Teori kelompok ini beranggapan bahwa, supaya kelompok bisa mencapai tujuan-tujuannya, maka harus
terdapat suatu pertukaran yang positif diantara pemimpin dan pengikut-pengikutnya. Kepemimpinan
yang ditekankan pada adanya suatu proses pertukaran antara pemimpin dan pengikutnya ini,
melibatkan juga konsep-konsep sosiologi tentang keinginan-keinginan mengembangkan peranan. Para
pemimpin yang memperhitungkan pengaruh yang positif terhadap sikap, kepuasan dan pelaksanaan
kerja

3. Model Kepemimpinan Kontijensi dari Fiedler

Model ini berisi tentang hubungan antara gaya kepemimpinan dengan situasi yang menyenangkan itu
diterangkan oleh Fielder dalam hubungannya. dengan dimensi dimensi empiris sebagai berikut:

a. Hubungan pemimpin-anggota. Hal ini merupakan variabel yang paling penting didalam menentukan
situasi yang menyenangkan tersebut.

b. Derajat dan struktur tugas. Dimensi ini merupakan masukan yang sangat penting, dalam menentukan
situasi yang menyenangkan.

c.Politisi kekuasaan pemimpin yang dicapai lewat otoritas formal. Dimensi ini merupakan dimensi yang
sangat penting ketika di dalam situasi yang sangat menyenangkan.

4. Teori Jalan Kecil-Tujuan (Path-Goal Theory)

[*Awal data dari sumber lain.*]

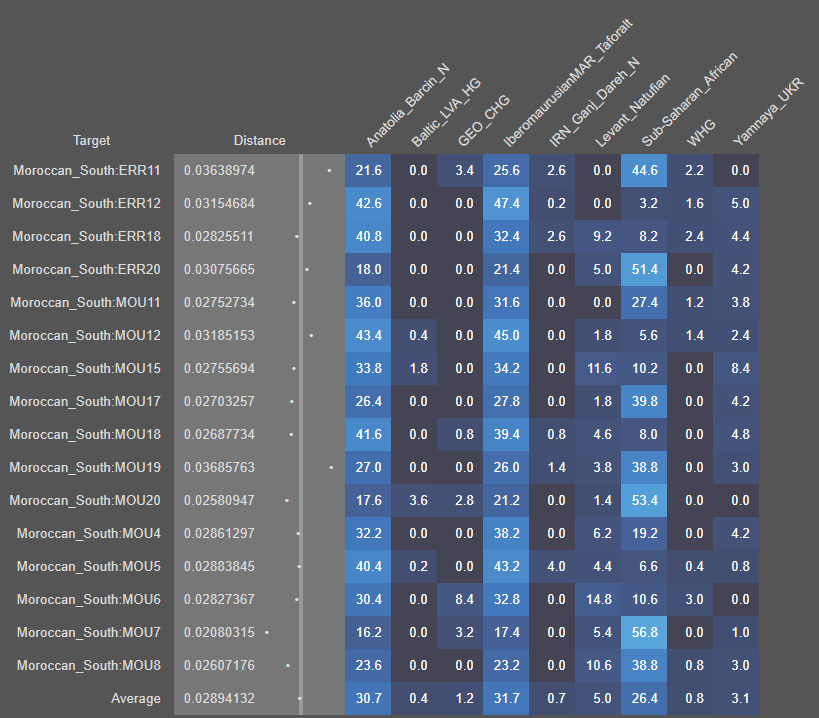Click the Average row label
Image resolution: width=819 pixels, height=718 pixels.
click(135, 699)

Secara umum berusaha untuk menjelaskan pengaruh prilaku pemimpin terhadap motivasi, kepuasaan
dan pelaksanaan pekerjaan bawahannya. Adapun teori jalan kecil tujuan, memasukkan empat tipe atau
gaya utama kepemimpinan sebagai berikut:

a. Kepemimpinan direktif. Tipe ini sama dengan model kepemimpinan yang otokratis. Bawahan tahu
senantiasa apa yang diharapkan dirinya dengan pengarahan yang khusus diberikan oleh pemimpin.
Dalam model ini tidak ada partisipasi dari bawahan.
b. Kepemimpinan yang mendukung. Tipe kepemimpinan model ini mempunyai kesediaan untuk
menjelaskan sendiri, bersahabat, mudah didekati dan mempunyai perhatian kemanusiaan yang murni
terhadap bawahan.

e. Kepemimpinan yang partisipatif. Gaya kepemimpinan ini berusaha meminta dan mempergunakan
sarana-sarana dari bawahannya untuk berprestasi.

2.2. Tipologi Kepemimpinan

Sebagai titik tolak dalam pembahasan tipologi kepemimpinan yang secara luas dikenal bahwa dewasa
ini, kiranya relevan untuk menekankan bahwa gaya kepemimpinan yang menduduki jabatan pimpinan
mempunyai kapasitas untuk mengetahui situasi yang dihadapinya secara tepat dan menyesuaikan gaya

kepemimpinannya agar sesuai dengan tuntutan situasi yang dihadapinya. Meskipun belum terdapat
kesepakatan bulat tentang tipologi kepemimpinan yang secara luas dikenal dewasa ini, lima tipe
kepemimpinan yang diakui keberadaannya ialah:

1. Tipologi yang Otokratik

Dilihat dari segi persepsinya, seorang pemimpin yang otokratik adalah seseorang yang sangat egois.
Egoismenya yang sangat besar akan mendorongnya memutar-balikkan kenyataan yang sebenar-
benarnya sehingga sesuai dengan apa yang secara subjektif diinterpretasikan sebagai kenyataan.
Dengan egoisme yang sangat besar demikian, seorang pemimpin yang otokratik melihat peranannya
sebagai sumber segala sesuatu dalam kehidupan organisasional seperti kekuasaan yang tidak perlu
dibagi dengan orang lain dalam organisasi, ketergantungan total para anggota organisasi megenai nasib
masing-masing dan lain sebagainya. Berangkat dari persepsi yang demikian, seorang pemimpin yang
otokratik cenderung menganut nilai organisasi yang berkisar pada pembenaran segala cara. yang
ditempuh untuk pencapaian tujuannya. Sesuatu tindakan akan dinilainya benar apabila tindakan itu
mempermudah tercapainya tujuan dan semua tindakan yang menjadi penghalang akan dipandangnya
sebagai sesuatu yang tidak baik dan dengan demikian akan disingkirkannya, apabila perlu dengan
tindakan kekerasan. Berdasarkan nilai-nilai demikian, seorang pemimpin otoriter akan menunjukkan
berbagai sikap yang menonjolkan keakuannya antara lain dalam bentuk:

a. Kecenderungan melakukan para bawahan sama dengan alat-alat dalam. organisasi, seperti mesin, dan
dengan demikian kurang menghargai harkat dan martabat mereka.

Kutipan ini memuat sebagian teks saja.